GOAL OF THE EXERCISE.
Look for the word "agent" in the entries and copy each line where it appears.

(Pixel coordinate grounding data)
————————
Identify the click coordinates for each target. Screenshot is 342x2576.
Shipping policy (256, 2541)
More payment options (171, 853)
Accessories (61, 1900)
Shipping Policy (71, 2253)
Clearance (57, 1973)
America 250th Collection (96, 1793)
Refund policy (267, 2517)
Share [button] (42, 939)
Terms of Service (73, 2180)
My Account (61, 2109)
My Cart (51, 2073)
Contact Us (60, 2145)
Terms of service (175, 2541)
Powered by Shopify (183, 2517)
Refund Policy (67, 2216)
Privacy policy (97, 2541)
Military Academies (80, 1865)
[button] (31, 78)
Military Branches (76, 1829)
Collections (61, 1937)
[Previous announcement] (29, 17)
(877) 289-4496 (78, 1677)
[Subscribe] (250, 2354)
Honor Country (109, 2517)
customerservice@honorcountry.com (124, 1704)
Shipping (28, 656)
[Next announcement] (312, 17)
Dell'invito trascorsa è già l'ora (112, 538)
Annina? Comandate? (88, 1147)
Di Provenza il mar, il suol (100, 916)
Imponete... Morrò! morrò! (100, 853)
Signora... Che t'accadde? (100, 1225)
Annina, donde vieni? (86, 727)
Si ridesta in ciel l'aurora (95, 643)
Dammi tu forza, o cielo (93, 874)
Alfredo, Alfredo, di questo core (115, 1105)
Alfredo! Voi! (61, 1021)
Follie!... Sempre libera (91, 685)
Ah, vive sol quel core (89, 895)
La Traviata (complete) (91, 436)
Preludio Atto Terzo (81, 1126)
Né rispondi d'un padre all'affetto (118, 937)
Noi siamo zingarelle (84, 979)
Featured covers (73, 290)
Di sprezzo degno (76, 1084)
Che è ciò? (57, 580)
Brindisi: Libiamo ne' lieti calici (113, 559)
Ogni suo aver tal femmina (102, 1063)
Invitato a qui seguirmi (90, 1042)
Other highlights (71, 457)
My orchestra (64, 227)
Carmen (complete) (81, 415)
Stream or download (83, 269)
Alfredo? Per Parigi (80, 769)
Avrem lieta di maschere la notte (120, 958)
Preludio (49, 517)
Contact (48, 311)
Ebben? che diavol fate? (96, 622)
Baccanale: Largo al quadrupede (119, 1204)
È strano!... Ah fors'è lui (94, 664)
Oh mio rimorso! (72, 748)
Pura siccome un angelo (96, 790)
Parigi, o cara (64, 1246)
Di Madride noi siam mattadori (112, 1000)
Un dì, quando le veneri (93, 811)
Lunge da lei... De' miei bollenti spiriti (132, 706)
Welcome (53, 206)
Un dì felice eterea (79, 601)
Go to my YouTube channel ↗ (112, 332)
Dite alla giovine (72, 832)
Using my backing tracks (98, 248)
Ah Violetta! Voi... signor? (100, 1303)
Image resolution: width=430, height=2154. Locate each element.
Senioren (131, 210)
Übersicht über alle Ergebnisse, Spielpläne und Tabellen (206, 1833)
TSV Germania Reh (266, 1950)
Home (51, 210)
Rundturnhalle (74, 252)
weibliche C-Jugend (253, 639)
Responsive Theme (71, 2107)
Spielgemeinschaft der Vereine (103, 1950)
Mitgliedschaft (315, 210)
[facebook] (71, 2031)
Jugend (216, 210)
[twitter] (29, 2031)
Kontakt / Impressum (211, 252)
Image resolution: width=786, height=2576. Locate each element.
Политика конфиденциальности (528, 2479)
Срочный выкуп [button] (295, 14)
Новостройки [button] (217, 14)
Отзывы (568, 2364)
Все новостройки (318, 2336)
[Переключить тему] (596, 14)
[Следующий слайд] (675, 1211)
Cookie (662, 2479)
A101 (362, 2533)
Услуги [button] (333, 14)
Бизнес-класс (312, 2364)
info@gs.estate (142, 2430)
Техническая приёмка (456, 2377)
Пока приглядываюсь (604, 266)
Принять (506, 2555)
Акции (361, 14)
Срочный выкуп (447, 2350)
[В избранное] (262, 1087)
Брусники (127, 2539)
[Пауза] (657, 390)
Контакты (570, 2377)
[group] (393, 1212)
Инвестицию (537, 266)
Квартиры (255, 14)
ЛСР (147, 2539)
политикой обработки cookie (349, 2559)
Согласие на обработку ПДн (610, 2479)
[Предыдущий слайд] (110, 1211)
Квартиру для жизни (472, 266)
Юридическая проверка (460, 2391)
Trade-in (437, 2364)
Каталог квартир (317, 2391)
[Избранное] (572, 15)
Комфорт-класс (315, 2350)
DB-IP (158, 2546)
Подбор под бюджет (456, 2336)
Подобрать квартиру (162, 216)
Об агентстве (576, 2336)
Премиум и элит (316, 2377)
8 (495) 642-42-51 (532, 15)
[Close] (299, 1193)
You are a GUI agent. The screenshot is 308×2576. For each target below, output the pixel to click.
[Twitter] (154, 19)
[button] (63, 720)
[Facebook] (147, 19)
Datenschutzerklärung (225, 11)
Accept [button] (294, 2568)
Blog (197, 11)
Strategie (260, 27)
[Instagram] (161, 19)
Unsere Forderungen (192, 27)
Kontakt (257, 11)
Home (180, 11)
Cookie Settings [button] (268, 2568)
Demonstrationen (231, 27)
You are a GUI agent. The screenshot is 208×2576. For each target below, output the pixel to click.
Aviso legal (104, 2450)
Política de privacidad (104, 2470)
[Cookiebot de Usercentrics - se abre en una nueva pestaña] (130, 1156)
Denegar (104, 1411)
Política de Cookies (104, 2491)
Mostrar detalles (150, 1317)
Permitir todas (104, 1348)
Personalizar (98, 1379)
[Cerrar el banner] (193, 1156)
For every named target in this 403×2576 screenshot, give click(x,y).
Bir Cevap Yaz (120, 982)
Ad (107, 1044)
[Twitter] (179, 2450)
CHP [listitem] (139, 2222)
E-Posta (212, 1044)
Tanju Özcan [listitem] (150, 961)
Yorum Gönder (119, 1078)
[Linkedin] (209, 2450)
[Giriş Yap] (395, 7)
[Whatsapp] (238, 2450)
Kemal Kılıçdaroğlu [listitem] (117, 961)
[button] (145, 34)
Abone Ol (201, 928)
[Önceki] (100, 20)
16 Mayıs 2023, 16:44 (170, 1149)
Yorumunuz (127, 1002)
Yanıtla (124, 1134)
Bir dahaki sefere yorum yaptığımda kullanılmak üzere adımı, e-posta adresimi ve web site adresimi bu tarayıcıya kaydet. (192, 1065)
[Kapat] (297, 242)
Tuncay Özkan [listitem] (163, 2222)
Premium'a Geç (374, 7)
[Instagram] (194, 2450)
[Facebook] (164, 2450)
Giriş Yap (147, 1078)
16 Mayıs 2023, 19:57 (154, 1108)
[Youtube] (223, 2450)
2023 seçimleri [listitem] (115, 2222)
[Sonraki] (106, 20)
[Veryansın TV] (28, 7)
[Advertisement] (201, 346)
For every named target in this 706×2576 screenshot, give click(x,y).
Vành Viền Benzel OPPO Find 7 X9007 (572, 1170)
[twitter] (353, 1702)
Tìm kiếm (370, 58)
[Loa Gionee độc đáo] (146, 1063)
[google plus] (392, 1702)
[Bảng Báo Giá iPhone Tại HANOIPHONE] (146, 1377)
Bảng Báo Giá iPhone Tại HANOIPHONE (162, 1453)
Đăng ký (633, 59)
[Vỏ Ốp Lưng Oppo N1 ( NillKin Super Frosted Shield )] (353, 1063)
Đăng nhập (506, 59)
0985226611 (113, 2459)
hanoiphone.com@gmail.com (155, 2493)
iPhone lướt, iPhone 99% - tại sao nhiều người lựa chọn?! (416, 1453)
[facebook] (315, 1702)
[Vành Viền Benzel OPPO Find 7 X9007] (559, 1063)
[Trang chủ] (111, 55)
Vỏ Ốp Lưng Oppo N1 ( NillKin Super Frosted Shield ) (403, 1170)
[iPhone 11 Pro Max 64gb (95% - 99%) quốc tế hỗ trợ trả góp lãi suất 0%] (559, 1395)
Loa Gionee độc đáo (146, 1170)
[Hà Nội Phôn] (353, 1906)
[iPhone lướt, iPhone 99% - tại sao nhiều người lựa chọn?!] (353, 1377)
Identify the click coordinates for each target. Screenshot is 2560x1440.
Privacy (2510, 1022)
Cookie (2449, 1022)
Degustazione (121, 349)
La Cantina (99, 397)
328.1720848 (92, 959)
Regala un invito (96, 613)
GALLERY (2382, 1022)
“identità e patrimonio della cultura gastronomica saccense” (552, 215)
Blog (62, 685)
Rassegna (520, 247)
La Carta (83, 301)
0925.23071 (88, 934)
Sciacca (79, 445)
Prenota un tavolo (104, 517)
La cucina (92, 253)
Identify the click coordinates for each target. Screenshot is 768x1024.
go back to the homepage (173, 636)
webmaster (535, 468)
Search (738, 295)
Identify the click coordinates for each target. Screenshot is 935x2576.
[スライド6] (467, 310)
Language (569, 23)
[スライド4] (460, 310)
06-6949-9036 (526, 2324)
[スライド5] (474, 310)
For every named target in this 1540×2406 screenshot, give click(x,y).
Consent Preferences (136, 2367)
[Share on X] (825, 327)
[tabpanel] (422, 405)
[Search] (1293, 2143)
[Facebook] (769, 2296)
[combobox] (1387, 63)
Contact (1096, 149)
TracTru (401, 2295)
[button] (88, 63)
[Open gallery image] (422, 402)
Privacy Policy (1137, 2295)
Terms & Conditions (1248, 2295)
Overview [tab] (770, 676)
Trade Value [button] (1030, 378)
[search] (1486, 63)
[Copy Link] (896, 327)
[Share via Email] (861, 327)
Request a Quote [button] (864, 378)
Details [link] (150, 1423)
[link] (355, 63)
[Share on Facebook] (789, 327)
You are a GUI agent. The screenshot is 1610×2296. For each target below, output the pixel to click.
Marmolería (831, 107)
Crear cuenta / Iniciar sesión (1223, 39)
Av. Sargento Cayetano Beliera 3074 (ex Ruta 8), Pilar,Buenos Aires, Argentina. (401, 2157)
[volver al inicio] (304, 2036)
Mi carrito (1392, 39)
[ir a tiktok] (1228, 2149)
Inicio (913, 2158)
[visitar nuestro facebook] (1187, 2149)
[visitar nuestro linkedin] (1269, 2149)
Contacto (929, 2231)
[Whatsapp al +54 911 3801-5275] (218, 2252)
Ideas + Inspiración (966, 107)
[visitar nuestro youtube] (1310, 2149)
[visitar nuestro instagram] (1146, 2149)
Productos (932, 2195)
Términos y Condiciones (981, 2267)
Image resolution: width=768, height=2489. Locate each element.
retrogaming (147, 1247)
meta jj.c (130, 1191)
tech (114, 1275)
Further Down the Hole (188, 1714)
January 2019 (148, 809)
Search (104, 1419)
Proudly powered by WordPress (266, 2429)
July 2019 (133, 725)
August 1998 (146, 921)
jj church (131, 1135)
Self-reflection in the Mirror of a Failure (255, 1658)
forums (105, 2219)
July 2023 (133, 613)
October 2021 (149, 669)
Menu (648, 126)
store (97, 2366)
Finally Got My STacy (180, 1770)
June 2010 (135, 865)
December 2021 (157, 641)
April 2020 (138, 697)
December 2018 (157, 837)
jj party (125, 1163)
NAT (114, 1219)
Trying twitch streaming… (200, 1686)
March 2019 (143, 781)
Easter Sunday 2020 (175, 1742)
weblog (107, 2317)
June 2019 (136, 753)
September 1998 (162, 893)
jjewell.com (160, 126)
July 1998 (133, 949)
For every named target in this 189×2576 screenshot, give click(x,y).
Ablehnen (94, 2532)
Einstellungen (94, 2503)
————————
RESPONSE AREA.
You are a GUI agent. The screenshot is 308×2576. For each target below, output the pixel to click.
You are a GUI agent. The screenshot is 208×2576. For each target below, output the pixel to click.
You are a GUI agent. The screenshot is 1610×2296. For each target below, output the pixel to click.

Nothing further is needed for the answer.